== Dataset records

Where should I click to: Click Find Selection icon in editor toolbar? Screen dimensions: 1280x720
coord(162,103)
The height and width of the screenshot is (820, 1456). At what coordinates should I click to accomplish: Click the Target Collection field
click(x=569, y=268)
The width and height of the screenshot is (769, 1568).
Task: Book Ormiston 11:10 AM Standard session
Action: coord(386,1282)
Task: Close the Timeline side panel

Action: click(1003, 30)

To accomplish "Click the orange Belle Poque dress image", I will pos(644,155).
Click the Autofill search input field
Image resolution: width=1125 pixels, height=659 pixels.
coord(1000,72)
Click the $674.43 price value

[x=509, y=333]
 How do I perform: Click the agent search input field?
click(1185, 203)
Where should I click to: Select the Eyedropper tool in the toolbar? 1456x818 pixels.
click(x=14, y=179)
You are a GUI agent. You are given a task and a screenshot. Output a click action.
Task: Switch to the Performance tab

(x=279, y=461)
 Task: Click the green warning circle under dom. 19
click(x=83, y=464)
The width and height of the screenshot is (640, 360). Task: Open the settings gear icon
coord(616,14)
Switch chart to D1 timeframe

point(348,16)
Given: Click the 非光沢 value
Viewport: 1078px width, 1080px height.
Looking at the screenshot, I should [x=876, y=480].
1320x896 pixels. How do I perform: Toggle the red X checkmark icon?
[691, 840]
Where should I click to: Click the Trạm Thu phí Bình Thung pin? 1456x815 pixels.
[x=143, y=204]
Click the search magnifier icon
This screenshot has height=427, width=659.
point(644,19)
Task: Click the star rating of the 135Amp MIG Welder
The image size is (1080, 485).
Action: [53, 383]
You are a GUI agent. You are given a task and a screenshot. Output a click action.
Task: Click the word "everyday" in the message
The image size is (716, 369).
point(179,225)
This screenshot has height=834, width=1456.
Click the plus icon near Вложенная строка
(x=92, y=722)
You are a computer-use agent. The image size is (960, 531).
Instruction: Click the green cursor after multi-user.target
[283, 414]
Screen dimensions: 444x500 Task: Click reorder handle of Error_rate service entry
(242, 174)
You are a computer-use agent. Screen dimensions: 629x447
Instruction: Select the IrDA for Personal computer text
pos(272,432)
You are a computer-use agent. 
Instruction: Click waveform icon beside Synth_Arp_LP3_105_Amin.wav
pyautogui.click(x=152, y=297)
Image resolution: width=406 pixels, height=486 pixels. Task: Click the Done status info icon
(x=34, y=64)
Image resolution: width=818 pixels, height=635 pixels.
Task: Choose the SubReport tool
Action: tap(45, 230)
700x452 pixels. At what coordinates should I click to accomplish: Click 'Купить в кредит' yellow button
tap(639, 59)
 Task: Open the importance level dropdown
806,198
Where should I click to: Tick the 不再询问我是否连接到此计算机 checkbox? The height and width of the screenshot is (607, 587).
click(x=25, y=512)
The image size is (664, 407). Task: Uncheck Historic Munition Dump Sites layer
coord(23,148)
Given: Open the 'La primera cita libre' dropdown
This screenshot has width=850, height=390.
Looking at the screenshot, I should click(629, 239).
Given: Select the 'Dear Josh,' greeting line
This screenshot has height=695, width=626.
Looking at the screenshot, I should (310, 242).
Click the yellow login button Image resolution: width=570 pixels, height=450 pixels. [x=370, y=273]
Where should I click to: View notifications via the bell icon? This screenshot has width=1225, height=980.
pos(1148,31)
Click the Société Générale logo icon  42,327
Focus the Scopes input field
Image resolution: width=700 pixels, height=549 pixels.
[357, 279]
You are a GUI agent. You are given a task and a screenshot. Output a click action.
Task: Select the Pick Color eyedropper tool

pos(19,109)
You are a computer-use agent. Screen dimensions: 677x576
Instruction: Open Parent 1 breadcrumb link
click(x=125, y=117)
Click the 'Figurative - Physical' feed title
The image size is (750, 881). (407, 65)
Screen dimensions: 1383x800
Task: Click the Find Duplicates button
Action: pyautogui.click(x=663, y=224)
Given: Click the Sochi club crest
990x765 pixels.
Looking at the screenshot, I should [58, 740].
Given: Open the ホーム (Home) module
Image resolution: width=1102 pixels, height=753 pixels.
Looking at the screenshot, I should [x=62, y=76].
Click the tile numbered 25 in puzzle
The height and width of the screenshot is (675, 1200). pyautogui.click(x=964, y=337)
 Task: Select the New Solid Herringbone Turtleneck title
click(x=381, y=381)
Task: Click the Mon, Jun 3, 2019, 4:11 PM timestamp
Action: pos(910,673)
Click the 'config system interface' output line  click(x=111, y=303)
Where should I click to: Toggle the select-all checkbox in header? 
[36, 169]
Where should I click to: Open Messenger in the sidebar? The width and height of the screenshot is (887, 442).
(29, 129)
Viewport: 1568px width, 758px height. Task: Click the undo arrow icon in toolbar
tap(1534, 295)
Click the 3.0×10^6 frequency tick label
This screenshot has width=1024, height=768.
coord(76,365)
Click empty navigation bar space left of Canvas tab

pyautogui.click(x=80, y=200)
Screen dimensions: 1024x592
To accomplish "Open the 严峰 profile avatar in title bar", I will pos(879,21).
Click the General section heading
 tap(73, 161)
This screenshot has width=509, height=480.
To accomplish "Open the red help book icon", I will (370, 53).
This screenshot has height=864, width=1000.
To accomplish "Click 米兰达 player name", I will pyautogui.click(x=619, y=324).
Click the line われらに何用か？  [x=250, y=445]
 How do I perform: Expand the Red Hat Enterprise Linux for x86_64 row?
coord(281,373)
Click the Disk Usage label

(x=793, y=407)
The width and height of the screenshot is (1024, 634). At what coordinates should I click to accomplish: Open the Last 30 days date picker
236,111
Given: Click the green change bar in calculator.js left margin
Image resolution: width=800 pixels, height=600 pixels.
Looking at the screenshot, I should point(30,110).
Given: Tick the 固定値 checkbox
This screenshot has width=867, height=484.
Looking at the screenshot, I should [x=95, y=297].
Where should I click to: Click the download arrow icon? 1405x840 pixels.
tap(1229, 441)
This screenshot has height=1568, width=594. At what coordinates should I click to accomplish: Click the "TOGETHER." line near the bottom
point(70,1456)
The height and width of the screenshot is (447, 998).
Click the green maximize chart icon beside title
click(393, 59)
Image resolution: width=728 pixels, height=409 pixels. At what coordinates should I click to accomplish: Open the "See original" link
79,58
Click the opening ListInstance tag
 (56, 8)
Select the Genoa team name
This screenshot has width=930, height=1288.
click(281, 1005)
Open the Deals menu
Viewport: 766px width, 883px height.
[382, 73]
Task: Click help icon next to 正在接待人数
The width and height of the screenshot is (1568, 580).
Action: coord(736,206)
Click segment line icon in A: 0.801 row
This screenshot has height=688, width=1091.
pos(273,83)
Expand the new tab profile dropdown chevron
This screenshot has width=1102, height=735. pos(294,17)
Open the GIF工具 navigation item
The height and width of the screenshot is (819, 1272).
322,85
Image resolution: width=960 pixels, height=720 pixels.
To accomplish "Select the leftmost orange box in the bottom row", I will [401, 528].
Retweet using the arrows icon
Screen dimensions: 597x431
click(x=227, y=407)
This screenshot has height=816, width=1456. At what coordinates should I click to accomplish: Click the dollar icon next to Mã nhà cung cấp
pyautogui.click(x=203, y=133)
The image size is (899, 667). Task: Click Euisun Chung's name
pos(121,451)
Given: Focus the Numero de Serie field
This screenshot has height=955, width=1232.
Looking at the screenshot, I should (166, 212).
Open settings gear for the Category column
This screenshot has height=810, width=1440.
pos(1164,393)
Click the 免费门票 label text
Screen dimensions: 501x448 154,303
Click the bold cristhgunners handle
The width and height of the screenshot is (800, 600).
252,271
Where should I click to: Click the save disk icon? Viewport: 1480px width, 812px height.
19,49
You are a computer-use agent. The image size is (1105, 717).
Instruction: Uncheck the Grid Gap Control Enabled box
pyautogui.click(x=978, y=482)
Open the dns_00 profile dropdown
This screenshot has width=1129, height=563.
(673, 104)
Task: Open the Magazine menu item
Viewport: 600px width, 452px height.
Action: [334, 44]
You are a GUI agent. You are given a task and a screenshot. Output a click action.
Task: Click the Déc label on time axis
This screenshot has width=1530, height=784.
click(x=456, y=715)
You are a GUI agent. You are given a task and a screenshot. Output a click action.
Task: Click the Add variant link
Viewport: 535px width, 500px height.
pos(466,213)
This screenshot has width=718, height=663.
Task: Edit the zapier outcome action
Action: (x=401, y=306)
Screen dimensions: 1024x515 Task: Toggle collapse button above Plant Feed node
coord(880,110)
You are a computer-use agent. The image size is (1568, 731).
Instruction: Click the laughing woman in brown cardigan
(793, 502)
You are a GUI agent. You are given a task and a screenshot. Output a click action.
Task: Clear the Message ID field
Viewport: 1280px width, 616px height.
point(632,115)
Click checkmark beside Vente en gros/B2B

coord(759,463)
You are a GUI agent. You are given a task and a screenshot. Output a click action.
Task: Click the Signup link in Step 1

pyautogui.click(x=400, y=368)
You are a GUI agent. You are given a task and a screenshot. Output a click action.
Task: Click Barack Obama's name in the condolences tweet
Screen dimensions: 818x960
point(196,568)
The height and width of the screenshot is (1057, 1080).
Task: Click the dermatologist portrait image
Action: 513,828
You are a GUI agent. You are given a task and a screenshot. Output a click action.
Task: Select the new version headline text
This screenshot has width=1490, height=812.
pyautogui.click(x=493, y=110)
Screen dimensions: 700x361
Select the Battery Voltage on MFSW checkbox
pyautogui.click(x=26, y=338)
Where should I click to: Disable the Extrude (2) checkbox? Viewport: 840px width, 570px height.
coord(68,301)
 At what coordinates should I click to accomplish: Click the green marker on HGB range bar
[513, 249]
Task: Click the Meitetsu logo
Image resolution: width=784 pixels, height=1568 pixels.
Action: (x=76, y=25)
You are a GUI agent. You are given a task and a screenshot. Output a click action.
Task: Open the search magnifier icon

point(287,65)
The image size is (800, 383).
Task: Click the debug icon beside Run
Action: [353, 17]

====

_What you should do_.
In the entries above, find the line with "This screenshot has height=955, width=1232." and the line with "Task: Select the new version headline text", then restate word for word both of them and every line between, with nothing more.

_Reply to the exercise_.
This screenshot has height=955, width=1232.
Looking at the screenshot, I should (166, 212).
Open settings gear for the Category column
This screenshot has height=810, width=1440.
pos(1164,393)
Click the 免费门票 label text
Screen dimensions: 501x448 154,303
Click the bold cristhgunners handle
The width and height of the screenshot is (800, 600).
252,271
Where should I click to: Click the save disk icon? Viewport: 1480px width, 812px height.
19,49
You are a computer-use agent. The image size is (1105, 717).
Instruction: Uncheck the Grid Gap Control Enabled box
pyautogui.click(x=978, y=482)
Open the dns_00 profile dropdown
This screenshot has width=1129, height=563.
(673, 104)
Task: Open the Magazine menu item
Viewport: 600px width, 452px height.
Action: [334, 44]
You are a GUI agent. You are given a task and a screenshot. Output a click action.
Task: Click the Déc label on time axis
This screenshot has width=1530, height=784.
click(x=456, y=715)
You are a GUI agent. You are given a task and a screenshot. Output a click action.
Task: Click the Add variant link
Viewport: 535px width, 500px height.
pos(466,213)
This screenshot has width=718, height=663.
Task: Edit the zapier outcome action
Action: (x=401, y=306)
Screen dimensions: 1024x515 Task: Toggle collapse button above Plant Feed node
coord(880,110)
You are a computer-use agent. The image size is (1568, 731).
Instruction: Click the laughing woman in brown cardigan
(793, 502)
You are a GUI agent. You are given a task and a screenshot. Output a click action.
Task: Clear the Message ID field
Viewport: 1280px width, 616px height.
point(632,115)
Click checkmark beside Vente en gros/B2B

coord(759,463)
You are a GUI agent. You are given a task and a screenshot. Output a click action.
Task: Click the Signup link in Step 1

pyautogui.click(x=400, y=368)
You are a GUI agent. You are given a task and a screenshot. Output a click action.
Task: Click Barack Obama's name in the condolences tweet
Screen dimensions: 818x960
point(196,568)
The height and width of the screenshot is (1057, 1080).
Task: Click the dermatologist portrait image
Action: 513,828
You are a GUI agent. You are given a task and a screenshot. Output a click action.
Task: Select the new version headline text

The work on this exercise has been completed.